I’m struggling with the negamax-algorithm for 3-in-a-row game on a 3×4 (rows x columns) grid. It is played like the well known 4-in-a-row, i.e. the pieces are dropped (NOT like TicTacToe). Let’s call the players R and B. R had the first move, B’s moves are controlled by negamax. Possible moves are 1, 2, 3, or 4. This the position in question which was reached after R: move 3 –> B: move 1 –> R: move 3:
1 2 3 4
| | | | |
| | | R | |
| B | | R | |
Now, in order to defend against move 3 by R, B has to play move 3 itself, but it refuses to do so. Instead it plays move 1 and the game is over after R’s next move.
I spent the whole day looking for an error in my negamax implementation which works perfectly for a 3×3 grid, by the way, but I couldn’t find any.
Then I started thinking: Another explanation for the behavior of the negamax-algorithm would be that B is lost in all variations no matter what, after R starts the game with move 3 on a 3×4-grid.
Can anybody refute this proposition or point me to a proof (which I would prefer ;-))?
Thanks, RSel
Proof that B3 loses as well:
B3: R(1,2,4)->R1; B(1,2,4)->B2 (loses), so B1; R(2,4)->R2 Loses, so R4; B(2,4)->B2 loses, so B4; R loses on either choice now
…so R1 will lose for R – so R won’t choose it.
B3: R(1,2,4)->R2 loses since B2, so R won’t choose it
B3: R(1,2,4)->R4; B2 (forced); R2 (forced); B loses on R’s next move
…so, B3 loses for B as well as B1…so B has lost in this situation.

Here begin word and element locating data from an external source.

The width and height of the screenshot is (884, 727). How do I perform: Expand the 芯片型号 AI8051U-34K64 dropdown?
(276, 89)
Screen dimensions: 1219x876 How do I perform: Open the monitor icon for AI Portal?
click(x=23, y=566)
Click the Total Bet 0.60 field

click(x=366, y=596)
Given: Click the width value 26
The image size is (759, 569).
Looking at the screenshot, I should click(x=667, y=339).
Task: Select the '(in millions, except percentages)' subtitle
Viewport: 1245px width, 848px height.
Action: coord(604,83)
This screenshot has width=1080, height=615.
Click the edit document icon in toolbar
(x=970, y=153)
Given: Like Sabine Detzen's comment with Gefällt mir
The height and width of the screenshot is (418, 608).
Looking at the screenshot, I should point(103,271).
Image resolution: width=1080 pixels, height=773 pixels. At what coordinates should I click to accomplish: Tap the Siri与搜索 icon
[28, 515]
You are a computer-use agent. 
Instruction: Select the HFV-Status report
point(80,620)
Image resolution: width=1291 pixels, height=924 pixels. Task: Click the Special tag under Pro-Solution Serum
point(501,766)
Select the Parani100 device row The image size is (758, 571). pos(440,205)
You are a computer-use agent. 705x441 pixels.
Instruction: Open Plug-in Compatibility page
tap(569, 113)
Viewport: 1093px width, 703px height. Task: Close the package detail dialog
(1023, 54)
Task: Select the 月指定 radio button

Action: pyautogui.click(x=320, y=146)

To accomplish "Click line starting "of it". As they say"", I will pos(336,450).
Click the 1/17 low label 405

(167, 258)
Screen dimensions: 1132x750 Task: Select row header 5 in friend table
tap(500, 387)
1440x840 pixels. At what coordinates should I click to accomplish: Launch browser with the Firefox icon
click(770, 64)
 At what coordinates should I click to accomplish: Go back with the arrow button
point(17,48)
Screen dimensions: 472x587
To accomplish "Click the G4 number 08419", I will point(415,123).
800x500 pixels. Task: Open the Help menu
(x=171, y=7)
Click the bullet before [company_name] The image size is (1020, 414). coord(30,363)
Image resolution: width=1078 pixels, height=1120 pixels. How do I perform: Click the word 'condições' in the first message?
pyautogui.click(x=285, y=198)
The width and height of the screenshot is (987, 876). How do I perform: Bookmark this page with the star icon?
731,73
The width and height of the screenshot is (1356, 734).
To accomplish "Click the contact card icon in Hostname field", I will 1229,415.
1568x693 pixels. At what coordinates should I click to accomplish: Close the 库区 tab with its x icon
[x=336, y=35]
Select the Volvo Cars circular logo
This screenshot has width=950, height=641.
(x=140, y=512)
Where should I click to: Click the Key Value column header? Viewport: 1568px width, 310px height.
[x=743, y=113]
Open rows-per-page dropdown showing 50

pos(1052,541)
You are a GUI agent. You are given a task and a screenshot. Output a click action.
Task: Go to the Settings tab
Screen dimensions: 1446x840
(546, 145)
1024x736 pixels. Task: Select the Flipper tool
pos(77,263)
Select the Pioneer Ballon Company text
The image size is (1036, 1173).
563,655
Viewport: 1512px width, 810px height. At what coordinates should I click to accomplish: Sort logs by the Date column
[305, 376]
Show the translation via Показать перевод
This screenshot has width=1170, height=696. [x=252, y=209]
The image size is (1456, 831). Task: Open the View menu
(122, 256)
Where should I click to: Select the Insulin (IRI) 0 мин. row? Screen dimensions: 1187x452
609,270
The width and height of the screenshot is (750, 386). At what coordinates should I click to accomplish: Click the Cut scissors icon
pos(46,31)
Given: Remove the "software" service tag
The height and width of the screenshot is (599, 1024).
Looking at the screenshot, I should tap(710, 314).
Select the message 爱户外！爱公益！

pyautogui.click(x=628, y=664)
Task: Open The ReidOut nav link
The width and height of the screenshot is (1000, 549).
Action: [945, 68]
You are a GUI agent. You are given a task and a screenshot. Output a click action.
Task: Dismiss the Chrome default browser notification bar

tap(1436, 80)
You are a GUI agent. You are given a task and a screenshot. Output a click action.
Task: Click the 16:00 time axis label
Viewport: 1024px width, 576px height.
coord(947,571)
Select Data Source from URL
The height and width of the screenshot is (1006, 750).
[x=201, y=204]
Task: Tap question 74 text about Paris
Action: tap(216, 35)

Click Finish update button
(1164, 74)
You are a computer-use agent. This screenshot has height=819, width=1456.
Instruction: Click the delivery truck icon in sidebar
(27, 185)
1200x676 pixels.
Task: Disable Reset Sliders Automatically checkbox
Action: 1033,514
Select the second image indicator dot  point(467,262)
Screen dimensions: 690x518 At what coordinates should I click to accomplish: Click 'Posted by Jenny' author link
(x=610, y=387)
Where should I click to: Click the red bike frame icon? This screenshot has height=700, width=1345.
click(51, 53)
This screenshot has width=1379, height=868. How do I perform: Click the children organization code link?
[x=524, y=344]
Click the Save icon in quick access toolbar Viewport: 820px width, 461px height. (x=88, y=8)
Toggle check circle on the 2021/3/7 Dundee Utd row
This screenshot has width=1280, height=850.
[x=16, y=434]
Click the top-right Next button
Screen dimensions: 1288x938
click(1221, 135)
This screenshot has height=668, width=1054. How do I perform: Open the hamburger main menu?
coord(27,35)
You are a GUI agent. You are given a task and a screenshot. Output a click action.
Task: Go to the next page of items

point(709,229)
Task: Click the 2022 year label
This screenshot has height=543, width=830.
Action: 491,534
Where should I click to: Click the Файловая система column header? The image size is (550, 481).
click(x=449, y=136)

EDIT: Just in case anyone is wondering about the other B options (2,4) at the end of “B3: R(1,2,4)->R1; B(1,2,4)->B2 (loses), so B1“…they are irrelevant, since as soon as Red chooses R1, this scenario shows that B (computer) can choose B1 and win. It doesn’t really matter what happens with B’s other choices – this choice will win, so Red can’t choose R1 or he will lose.